Per 17 anni è stata la sua idea fissa, l’ossessione manifesta d’ogni governo presieduto, una cantilena che esprimeva la cifra del suo stesso agire politico e la spinta della sua legittimazione elettorale; ma, alla fine, Berlusconi ha dovuto gettare la spugna. Realisticamente, in Italia, le tasse non si possono abbassare. Sta a vedere, invece, che gli toccherà subire lo smacco di guardare Monti riuscire nell’impresa. Dopo avergli soffiato Palazzo Chigi. Mario Baldassarri, presidente della 6ª Commissione permanente (Finanze e tesoro) raggiunto da ilSussidiario.net si dice convinto di no. «Si tratta del solito “gioco delle tre carte” che non inciderà realmente sulle tasche delle famiglie italiane». Domani un pre-Consiglio dei ministri discuterà la riforma fiscale. Già venerdì potrebbe essere varato un decreto. L’idea è quella di ridurre la prima aliquota Irpef di tre punti, dal 23% al 20%. L’operazione potrebbe sarebbe finanziata con 5 miliardi provenienti dagli 11 previsti dalla lotta all’evasione. Ma attenzione: lo scetticismo di Baldassarri dipende dal fatto che, contestualmente, il governo procederà con il taglio di 720 agevolazioni fiscali. «È la solita manovra: si dice di voler abbassare le aliquote, ma si riducono i benefici da un’altra parte».
Eppure, margini d’azione per misure efficaci non mancherebbeo. «Qualcuno ha ascoltato o letto la relazione annuale della Corte dei Conti? Il presidente Giampaolino ha spiegato che ci sono 60 miliardi di spesa in più derivanti dalla corruzione nelle Spa di diritto privato in cui sono state trasformate le ex municipalizzate e da quella diffusa nei capitoli di spesa relativi a: acquisto di beni e servizi, e fondi perduti». Non solo.
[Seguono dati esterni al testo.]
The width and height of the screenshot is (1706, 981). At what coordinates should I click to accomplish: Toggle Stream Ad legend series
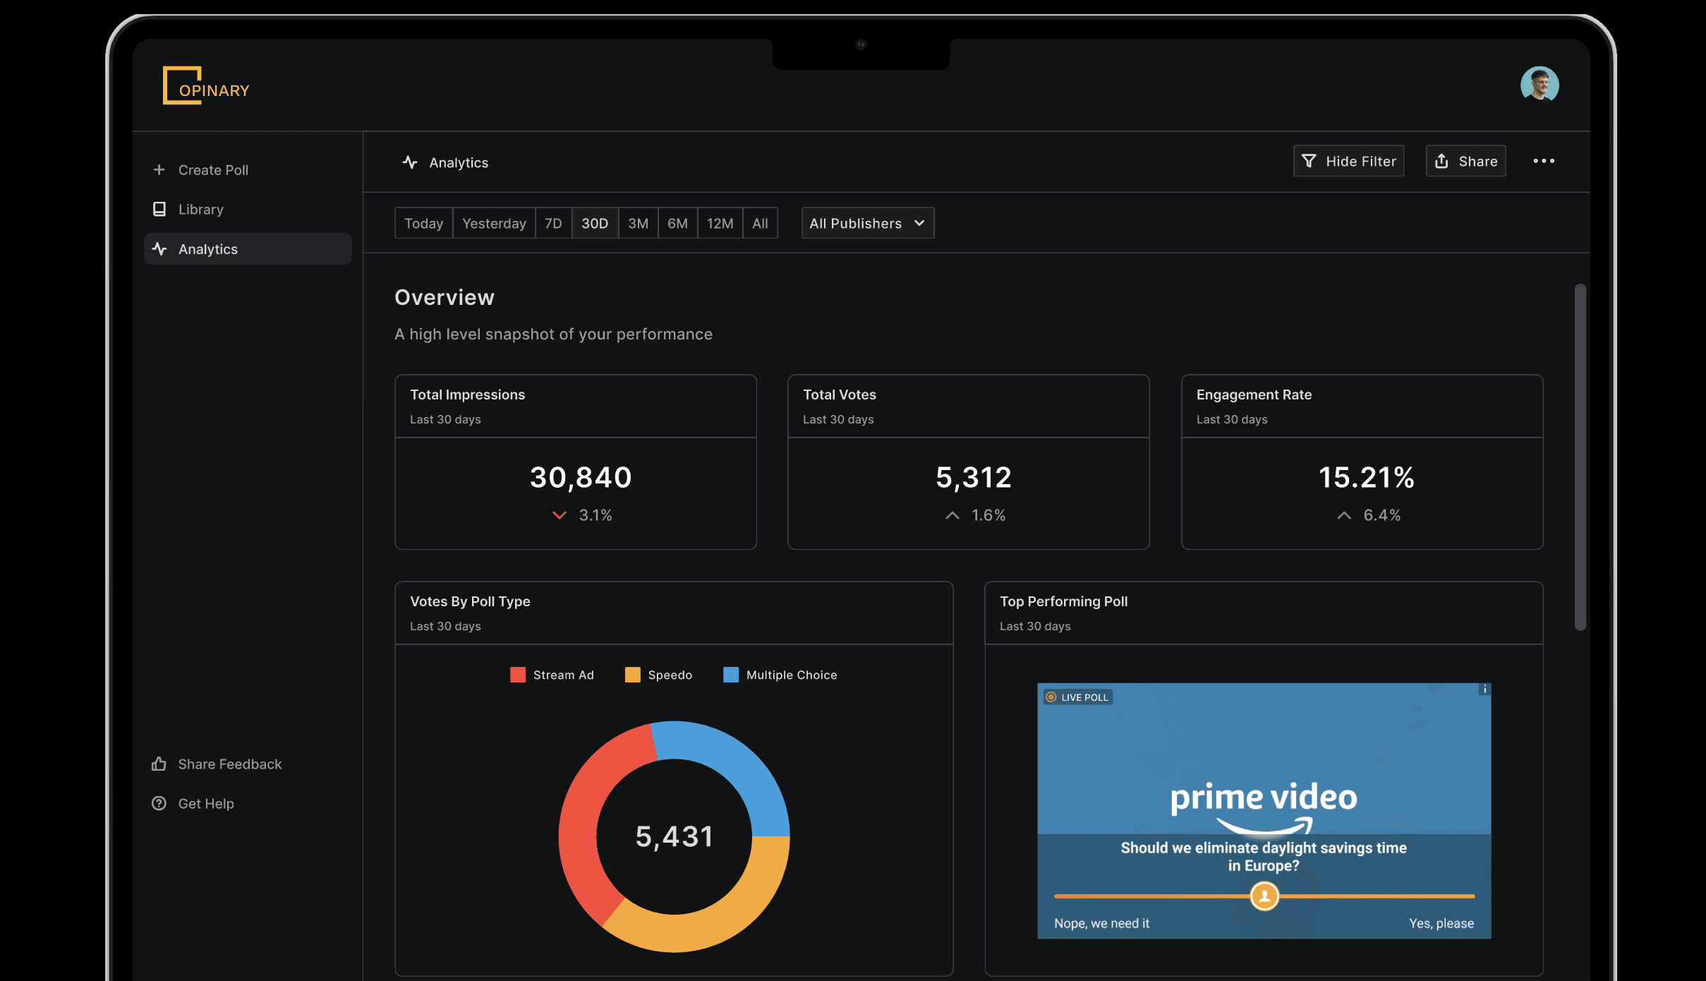552,675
Sono 11 i miliardi che dovrebbero provenire dalla lotta all’evasione. «Ma, complessivamente, le risorse non dichiarate ammontano a 120 miliardi di evasione». Ebbene: «Sarebbe sufficiente recuperare 30-40 miliardi da queste voci e allora sì che si potrebbero rivedere le aliquote Irpef, senza dover intervenire sulle detrazioni».
E se la lotta all’evasione è complicata, quella agli sprechi sarebbe immediata. «Il comma 8 dell’articolo 5 del decreto Tremonti del 2010, abrogato nell’agosto del 2011, prevedeva il taglio di quei capitoli, conferendo budget di spesa. È sufficiente un decreto che ripristini il comma. Si può farlo anche domattina». Perché, allora, non si fa? «Dentro quella “mangiatoia” – afferma Baldassarri – sono molti a mangiarci. Chi ne trae vantaggio, evidentemente ha più forza decisionale di chi vorrebbe sostenere le famiglie». Posto che tali tagli siano effettuati, Baldassarri illustra al sua proposta di riforma fiscale. «Preferirei non agire sulle aliquote, ma sulle deduzioni per carichi familiari. Riducendo le aliquote, infatti, si avvantaggiano anche gli evasori. I figli, invece, non si possono di certo evadere». Ebbene, «è sufficiente dedurre 5mila euro per ciascun figlio dal reddito imponibile».
L’idea singolare del senatore, consiste nel prescindere dal reddito. «Se, infatti, si applica una riduzione fissa, la famiglia a reddito basso viene pressoché esentata dalle imposte, mentre man mano che il reddito sale, i 5mila euro di deduzione si riducono come impatto percentuale. Si otterrebbe, inoltre, la doppia progressività dell’Irpef: quella verticale, relativa alle aliquote, e quella orizzontale, tale per cui a parità di reddito paga meno chi ha più figli». Baldassarri ha fatto anche i conti: «Questa riforma costerebbe 15 miliardi. Se fossero disponibili meno risorse, la detrazione potrebbe essere inferiore. Si potrebbe partire anche da mille euro, in via cautelativa, per poi aumentare sino ad andare a regime».